Print the lines of the data, starting with the first, up to and including the line where "सांस्कृतिक (35, 2060)" appears.

# # # # # # #

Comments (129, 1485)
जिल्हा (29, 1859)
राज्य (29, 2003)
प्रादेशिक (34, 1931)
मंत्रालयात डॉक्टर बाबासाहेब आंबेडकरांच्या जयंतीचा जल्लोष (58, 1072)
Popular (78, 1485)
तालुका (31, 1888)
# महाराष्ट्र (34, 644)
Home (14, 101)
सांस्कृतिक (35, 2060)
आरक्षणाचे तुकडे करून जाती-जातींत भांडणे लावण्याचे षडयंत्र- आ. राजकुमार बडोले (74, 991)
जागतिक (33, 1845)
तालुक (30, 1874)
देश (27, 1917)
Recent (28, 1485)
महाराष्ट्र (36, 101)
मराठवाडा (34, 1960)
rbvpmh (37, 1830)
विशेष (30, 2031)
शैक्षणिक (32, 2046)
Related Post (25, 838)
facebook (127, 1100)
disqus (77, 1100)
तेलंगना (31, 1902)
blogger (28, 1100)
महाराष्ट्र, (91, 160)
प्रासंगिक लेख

# # # # # # #

Result:
Comments (129, 1485)
जिल्हा (29, 1859)
राज्य (29, 2003)
प्रादेशिक (34, 1931)
मंत्रालयात डॉक्टर बाबासाहेब आंबेडकरांच्या जयंतीचा जल्लोष (58, 1072)
Popular (78, 1485)
तालुका (31, 1888)
# महाराष्ट्र (34, 644)
Home (14, 101)
सांस्कृतिक (35, 2060)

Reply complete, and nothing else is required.